Bryce didn’t answer, because Justin had started saying the word “Barbie” in an Australian accent. They both started saying it and laughing, but Henry didn’t know why. He thought about Barbie dolls and wondered what they had to do with Australia.

As the three of them listened to the computer dialing up, Bryce asked, “What should our name be?”

Justin suggested “The Hockey Guys.”

“That’s stupid,” Bryce said.

Nobody said anything for a moment, so Henry said, “The Masturbators.”

Justin laughed, but Bryce said, “What are you talking about? You don’t even know what a masturbator is.”

“Do too,” Henry said.

“Then what is it?” Bryce asked. He swiveled his chair around to face Henry. Justin leaned back against the desk and looked around the room without meeting Henry’s eyes.

“It’s when you stimulate one’s genitals.”

Bryce blew air through his lips and laughed with a huff. “You’re such a moron. That’s not what masturbating is.”

“Is too. It’s in the dictionary.”

Bryce said, “No it’s not. Masturbating is when you pull on your wiener.
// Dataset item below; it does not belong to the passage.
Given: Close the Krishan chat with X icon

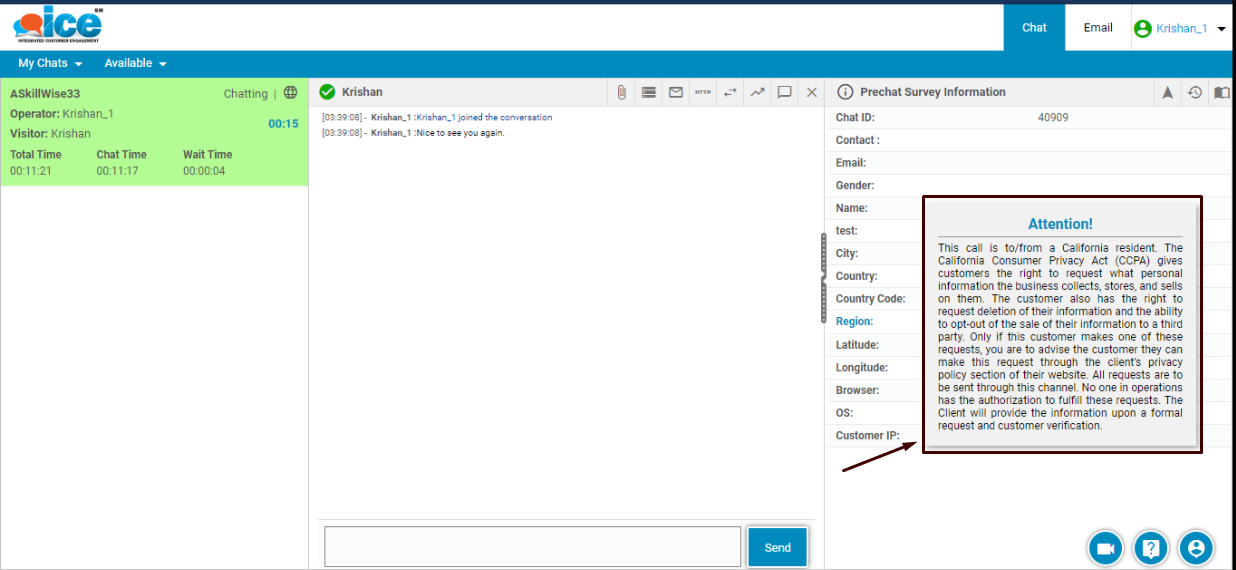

My babysitter told me, and he’s in high school so he would know. He says that middle school is full of masturbators.”

“That doesn’t even make sense,” Henry said. “Pulling on your wiener hurts.”

“See,” Bryce shouted, “you have been masturbating!” Bryce slapped Justin on the shoulder. “And duh, Hank. Of course it hurts. That’s why it’s a bad thing.” Justin laughed with Bryce, but Henry thought he was faking it. Henry wished Justin would say something to change the subject, but he just said, “Fuckin’ A.”

“Then why are there so many middle schoolers pulling their wieners?” Henry asked.

“How should I know?” Bryce asked. He suddenly sounded bored and turned back to the computer. “Such a masturbator,” he muttered. “We’re going to be called “Justin Jagr,” and we’re going to tell girls that we’re Jaromir Jagr’s brother.”

“They’re never going to believe that,” Henry said. “And why are we using Justin’s name?”

“I don’t mind,” Justin said.

“Because it’s more believable if you use a real name, and because he’s not being a masturbator.” Bryce said. He started typing “ASL?” in messages to usernames that sounded like girls. Henry knew that ASL meant “age, sex, location.”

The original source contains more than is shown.